----- Extracted data

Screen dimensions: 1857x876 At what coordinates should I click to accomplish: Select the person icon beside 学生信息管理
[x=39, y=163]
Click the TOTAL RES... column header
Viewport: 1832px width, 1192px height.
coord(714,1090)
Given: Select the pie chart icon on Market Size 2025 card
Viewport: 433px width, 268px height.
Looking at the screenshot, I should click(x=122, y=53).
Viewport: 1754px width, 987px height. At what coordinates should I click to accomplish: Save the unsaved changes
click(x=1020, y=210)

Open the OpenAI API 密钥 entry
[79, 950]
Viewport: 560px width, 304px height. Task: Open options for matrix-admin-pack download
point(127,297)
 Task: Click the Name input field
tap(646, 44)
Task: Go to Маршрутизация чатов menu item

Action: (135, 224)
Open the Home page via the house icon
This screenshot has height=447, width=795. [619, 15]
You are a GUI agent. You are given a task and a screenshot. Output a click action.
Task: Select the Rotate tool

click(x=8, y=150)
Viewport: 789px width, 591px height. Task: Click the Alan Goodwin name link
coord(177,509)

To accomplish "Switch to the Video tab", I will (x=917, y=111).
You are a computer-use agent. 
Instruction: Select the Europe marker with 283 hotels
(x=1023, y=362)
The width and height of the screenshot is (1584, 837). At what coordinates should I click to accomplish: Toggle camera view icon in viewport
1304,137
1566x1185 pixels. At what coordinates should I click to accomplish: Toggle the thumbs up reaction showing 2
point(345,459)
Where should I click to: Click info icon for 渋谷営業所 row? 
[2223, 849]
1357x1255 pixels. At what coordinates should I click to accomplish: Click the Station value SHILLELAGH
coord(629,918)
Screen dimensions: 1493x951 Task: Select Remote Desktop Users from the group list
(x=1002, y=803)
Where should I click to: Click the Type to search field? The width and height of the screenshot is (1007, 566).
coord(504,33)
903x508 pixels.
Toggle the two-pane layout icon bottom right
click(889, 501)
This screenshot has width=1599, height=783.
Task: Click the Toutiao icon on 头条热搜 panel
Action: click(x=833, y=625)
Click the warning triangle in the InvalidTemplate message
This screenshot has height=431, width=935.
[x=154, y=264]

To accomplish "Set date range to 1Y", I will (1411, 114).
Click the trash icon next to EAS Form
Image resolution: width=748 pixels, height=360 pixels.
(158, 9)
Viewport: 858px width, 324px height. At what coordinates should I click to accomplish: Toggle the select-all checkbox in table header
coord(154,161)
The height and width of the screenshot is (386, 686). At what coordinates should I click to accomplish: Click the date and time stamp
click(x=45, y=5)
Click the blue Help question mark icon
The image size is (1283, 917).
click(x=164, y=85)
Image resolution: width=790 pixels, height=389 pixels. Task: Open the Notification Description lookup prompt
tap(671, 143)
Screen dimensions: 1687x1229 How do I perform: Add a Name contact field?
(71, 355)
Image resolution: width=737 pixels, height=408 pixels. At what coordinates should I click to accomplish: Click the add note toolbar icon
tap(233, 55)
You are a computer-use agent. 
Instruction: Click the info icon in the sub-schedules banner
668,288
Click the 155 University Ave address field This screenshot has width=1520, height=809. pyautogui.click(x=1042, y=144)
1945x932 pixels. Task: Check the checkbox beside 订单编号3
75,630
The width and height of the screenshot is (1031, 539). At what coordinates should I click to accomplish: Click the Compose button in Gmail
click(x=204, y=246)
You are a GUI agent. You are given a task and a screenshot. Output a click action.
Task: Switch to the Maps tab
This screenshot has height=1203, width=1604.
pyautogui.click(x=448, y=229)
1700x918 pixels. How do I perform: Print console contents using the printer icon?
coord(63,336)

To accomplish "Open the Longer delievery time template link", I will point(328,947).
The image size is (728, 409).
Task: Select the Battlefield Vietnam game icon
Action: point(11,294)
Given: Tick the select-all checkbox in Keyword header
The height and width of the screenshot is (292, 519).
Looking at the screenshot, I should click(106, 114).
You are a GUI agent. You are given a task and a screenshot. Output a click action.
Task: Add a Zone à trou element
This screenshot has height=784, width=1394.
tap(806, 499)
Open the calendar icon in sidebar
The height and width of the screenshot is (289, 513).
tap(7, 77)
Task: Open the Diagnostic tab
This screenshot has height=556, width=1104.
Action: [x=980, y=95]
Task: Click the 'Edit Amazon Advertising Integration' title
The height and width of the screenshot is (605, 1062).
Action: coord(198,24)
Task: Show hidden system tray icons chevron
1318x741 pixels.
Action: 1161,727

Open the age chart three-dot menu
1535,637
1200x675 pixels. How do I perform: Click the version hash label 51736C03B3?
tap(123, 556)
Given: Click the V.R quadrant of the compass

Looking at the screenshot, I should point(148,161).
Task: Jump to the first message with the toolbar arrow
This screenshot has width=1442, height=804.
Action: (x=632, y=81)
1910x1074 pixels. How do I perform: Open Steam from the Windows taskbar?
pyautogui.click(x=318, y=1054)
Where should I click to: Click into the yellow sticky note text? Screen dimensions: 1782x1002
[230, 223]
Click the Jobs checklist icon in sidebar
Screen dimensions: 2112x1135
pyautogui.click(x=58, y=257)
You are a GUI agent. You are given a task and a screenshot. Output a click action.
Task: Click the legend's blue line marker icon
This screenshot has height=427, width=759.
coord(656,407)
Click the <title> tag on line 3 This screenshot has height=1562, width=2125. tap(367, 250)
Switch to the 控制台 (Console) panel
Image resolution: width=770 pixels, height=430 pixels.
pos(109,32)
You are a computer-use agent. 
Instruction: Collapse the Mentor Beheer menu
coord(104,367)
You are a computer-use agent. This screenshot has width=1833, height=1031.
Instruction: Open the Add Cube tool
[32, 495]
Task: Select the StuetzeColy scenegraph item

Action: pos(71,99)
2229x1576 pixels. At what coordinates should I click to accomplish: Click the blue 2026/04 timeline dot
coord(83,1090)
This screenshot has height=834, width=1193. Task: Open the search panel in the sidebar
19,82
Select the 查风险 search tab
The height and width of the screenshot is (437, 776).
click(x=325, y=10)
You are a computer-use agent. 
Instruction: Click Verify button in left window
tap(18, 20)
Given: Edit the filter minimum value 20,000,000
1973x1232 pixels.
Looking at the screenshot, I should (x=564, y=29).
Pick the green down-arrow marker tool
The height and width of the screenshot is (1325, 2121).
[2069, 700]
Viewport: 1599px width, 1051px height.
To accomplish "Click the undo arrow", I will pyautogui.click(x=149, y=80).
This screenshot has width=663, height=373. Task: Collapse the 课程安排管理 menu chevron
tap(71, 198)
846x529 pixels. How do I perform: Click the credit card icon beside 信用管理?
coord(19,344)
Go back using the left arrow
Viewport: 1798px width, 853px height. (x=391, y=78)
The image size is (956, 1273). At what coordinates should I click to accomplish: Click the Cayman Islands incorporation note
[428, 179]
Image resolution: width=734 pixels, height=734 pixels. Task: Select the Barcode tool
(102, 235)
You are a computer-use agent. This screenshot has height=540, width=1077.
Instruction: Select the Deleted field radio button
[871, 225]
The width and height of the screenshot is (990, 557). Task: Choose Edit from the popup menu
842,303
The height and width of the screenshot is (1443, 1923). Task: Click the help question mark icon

----------

* [Problem to work on]
Using the records, find the number of lines in which the string "title" occurs. Reply with that number alone.

* [Task result]
2